Directeur de Timbuktu Institte, Bakary Sambe est spécialiste des radicalismes, des conflits religieux ainsi que des mécanismes de médiation endogènes. Dans cette interview exclusive, ce chercheur africain évoque la menace terroriste au Sahel et ses évolutions. Il apprécie également les stratégies mises en œuvre par les différents Etats ainsi que l’approche internationale de lutte contre le phénomène terroriste au Sahel. Il insiste dans ses analyses sur la pertinence de l’approche nigérienne en matière de gestion des conflits.
Vous êtes directeur de Timbuktu Institute. Quels sont les principales thématiques sur lesquelles se concentrent vos travaux ?
Timbuktu Institute-African Center for Peace Studies- est un centre africain de Recherche-Action fondé en 2016 par un groupe d’intellectuels, de chercheurs africains. Principalement orienté dans la recherche et la promotion de la paix ainsi que la résolution des conflits par le dialogue inclusif, le Centre basé à Bamako, Niamey et Dakar propose et mène une grande variété de projets aussi bien en matière de recherche (Think Tank) que d’actions concrètes sur le terrain (Do Tank). De ce point de vue, Timbuktu Institute est un cadre de production de connaissances endogènes et d’échanges pour l’édification de sociétés africaines ouvertes sur le socle de la tolérance et du respect mutuel. Dans cette perspective, par sa recherche appliquée, notre Institut produit de l’expertise en matière de politiques gouvernementales et mène des actions de capacitation et de plaidoyer dans le domaine de la médiation et de la prévention des conflits. C’est une équipe panafricaine et internationale qui combine donc la recherche, l’action, le plaidoyer et la sensibilisation dans le but de promouvoir la paix, de prévenir et de combattre toutes les formes d’instrumentalisation des idéologies ou des religions à des fins de violence et de conflit qui pourraient déstabiliser ou compromettre la paix, la démocratie et la stabilité régionale.

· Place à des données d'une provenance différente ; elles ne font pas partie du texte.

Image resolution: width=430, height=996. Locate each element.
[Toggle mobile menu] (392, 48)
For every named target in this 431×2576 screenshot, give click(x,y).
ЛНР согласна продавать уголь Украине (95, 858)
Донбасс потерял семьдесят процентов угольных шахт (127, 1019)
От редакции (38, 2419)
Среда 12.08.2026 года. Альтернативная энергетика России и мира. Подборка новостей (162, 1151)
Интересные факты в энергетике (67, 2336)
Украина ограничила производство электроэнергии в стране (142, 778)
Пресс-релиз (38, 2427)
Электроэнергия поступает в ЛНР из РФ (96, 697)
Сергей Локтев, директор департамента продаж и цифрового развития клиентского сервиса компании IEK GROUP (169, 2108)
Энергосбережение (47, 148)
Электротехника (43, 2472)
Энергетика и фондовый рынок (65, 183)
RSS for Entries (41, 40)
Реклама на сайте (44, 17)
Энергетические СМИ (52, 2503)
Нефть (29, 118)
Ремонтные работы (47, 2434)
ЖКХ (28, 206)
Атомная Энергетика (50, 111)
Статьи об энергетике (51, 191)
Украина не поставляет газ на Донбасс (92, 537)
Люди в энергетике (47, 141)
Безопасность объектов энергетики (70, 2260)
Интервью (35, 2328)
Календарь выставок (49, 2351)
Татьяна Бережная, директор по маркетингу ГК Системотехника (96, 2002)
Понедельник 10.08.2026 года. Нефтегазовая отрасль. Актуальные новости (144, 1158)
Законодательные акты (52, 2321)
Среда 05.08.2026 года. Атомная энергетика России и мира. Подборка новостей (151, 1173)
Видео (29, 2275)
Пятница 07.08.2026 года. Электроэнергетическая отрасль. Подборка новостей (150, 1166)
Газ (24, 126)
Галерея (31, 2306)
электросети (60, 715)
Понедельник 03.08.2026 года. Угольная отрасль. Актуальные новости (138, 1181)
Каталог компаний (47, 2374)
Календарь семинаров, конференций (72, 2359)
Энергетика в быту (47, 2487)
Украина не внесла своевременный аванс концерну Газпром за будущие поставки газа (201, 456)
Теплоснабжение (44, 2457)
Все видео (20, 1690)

Vous êtes spécialiste des radicalismes et conflits religieux en Afrique. D’après vous, la situation actuelle que vivent les pays du Sahel répond-elle aux critères objectifs de conflits religieux ?
Vous savez, le Timbuktu Institute a été créé sur les flancs de l’Observatoire des radicalismes et conflits religieux en Afrique (ORCRA) en 2012 à l’époque motivée par la destruction du patrimoine de Tombouctou sur l’air du «plus jamais ça». Les extrémistes avaient pris pour cible une certaine lecture radicale de l’islam pour nier, à un mode de religiosité spécifique – le soufisme ou le malikisme-, le droit d’existence et d’expression. C’était une attaque au modèle islamique qui avait jusqu’ici préservé notre région de la culture du chaos. Il est vrai que, par la suite, en l’absence d’une approche holistique, les groupes extrémistes se sont emparés de toutes les conflictualités latentes et ont surtout exploité les conflits communautaires de même que les griefs sociopolitiques et les fragilités de nos sociétés et les vulnérabilités économiques. Mais actuellement, au regard des échecs du tout-militaire, il est temps de changer de paradigme surtout que la violence extrémiste a pris une dimension de plus en plus communautaire. La communautarisation de la violence suit son cours et les groupes terroristes s’en saisissent dans leur réorganisation et leur stratégie de pénétration et surtout d’ancrage dans les pays côtiers. Malheureusement, certains Etats de la région semblent vouloir compenser les échecs de leurs forces de de défense et de sécurité par une stratégie qui dresse des milices d’auto-défense et les volontaires contre des communautés ostracisées tout en créant les conditions de recrutements massifs dans ces mêmes communautés. Le fait est qu’à chaque fois que ces armées déclarent, triomphalistes, avoir ratissé telles zones et neutralisé des terroristes, elles sèment, en même temps, les graines des futures conflits intercommunautaires qui embraseront davantage la région
Vous semblez dire que les groupes terroristes sont en recomposition et s’adaptent aux stratégies de lutte ?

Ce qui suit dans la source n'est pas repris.